• _Task details_: Repeat the listing below verbatim, without its images.
[The data — start]
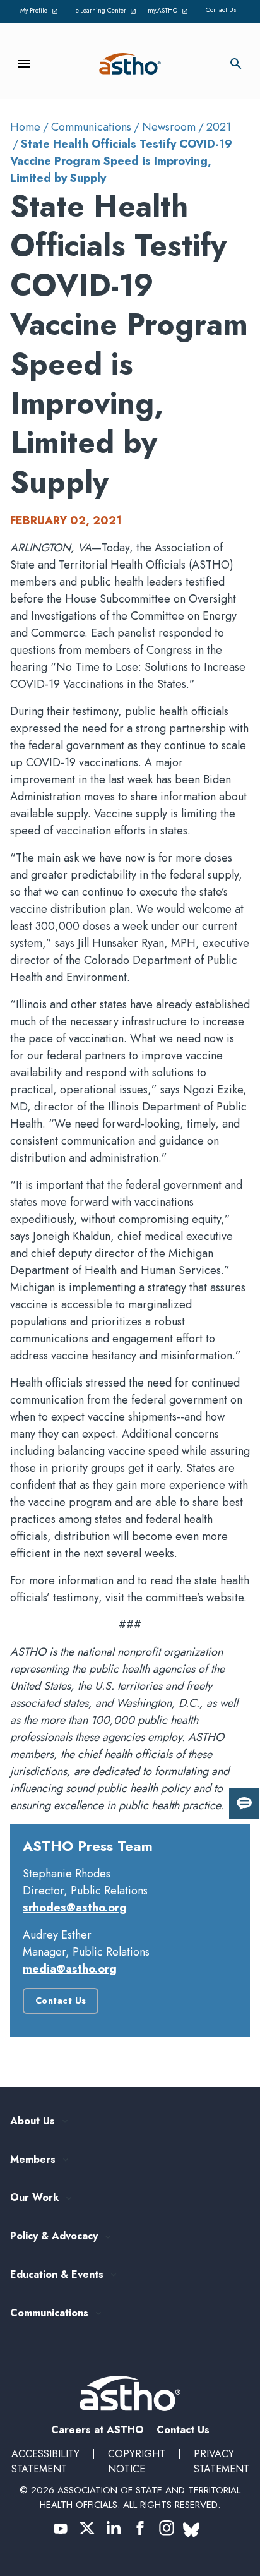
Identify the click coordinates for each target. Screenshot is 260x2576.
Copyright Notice (136, 2461)
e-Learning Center (105, 11)
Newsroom (169, 127)
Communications (91, 127)
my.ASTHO (170, 11)
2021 (218, 127)
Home (25, 127)
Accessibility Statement (45, 2461)
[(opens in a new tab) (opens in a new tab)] (60, 2528)
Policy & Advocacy (54, 2236)
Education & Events (56, 2275)
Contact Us (221, 10)
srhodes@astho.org (75, 1907)
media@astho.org (70, 1969)
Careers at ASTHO (97, 2430)
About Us (32, 2121)
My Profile (41, 11)
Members (33, 2160)
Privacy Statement (221, 2461)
[The data — finish]
• _Written response_:
Identify the click coordinates for each target. Screenshot is 260x2576.
Copyright Notice (136, 2461)
e-Learning Center (105, 11)
Newsroom (169, 127)
Communications (91, 127)
my.ASTHO (170, 11)
2021 (218, 127)
Home (25, 127)
Accessibility Statement (45, 2461)
[(opens in a new tab) (opens in a new tab)] (60, 2528)
Policy & Advocacy (54, 2236)
Education & Events (56, 2275)
Contact Us (221, 10)
srhodes@astho.org (75, 1907)
media@astho.org (70, 1969)
Careers at ASTHO (97, 2430)
About Us (32, 2121)
My Profile (41, 11)
Members (33, 2160)
Privacy Statement (221, 2461)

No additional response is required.